As discussed before, I despair that I have ended up here. So it is no wonder that I want to read or sleep or get involved in some multi-season narrative. As also noted before, I feel I have been lost for 8 years. I was lost when I got here and in bad straits, but somehow this became the convenient place and person for me to be. No wonder I grieve for the might-have been and the me that existed before.
FIRST THINGS FIRST
Woken, I lay in the arms of my own warmth and listened
To a storm enjoying its storminess in the winter dark
Till my ear, as it can when half asleep or half sober,
Set to work to unscramble that interjectory uproar,
Construing its airy vowels and watery consonants
Into a love speech indicative of a proper name.
Scarcely the tongue I should have chosen, yet, as well
As harshness and clumsiness would allow, it spoke your praise
Kenning you with a godchild of the Moon and the West Wind,
With power to tame both real and imaginary monsters,
Likening your poise of being to an upland county,
Here green on purpose, there pure blue for luck.
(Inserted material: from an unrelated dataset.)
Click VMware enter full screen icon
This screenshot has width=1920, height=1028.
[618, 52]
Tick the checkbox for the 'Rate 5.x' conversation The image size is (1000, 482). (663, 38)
Loud though it was, alone as it certainly found me,
It reconstructed a day of peculiar silence
When a sneeze could be heard a mile off, and had me walking
On a headland of lava beside you, the occasion as ageless
As the stare of any rose, your presence exactly
So once, so valuable, so very new.
This, moreover, at an hour when only too often
A smirking devil annoys me in beautiful English,
Predicting a world where every sacred location
Is a sand-buried site all cultured Texans “do,”
Misinformed and thoroughly fleeced by their guides,
And gentle hearts are extinct like Hegelian bishops.
Grateful, I slept till a morning that would not say
How much it believed of what I said the storm had said
But quietly drew my attention to what had been done —
So many cubic metres the more in my cistern
Against a leonine summer—putting first things first:
Thousands have lived without love, not one without water.
— W. H. Auden, The New Yorker, March 9, 1957
great poetic choice, as you listen to the language of Janet-Storm.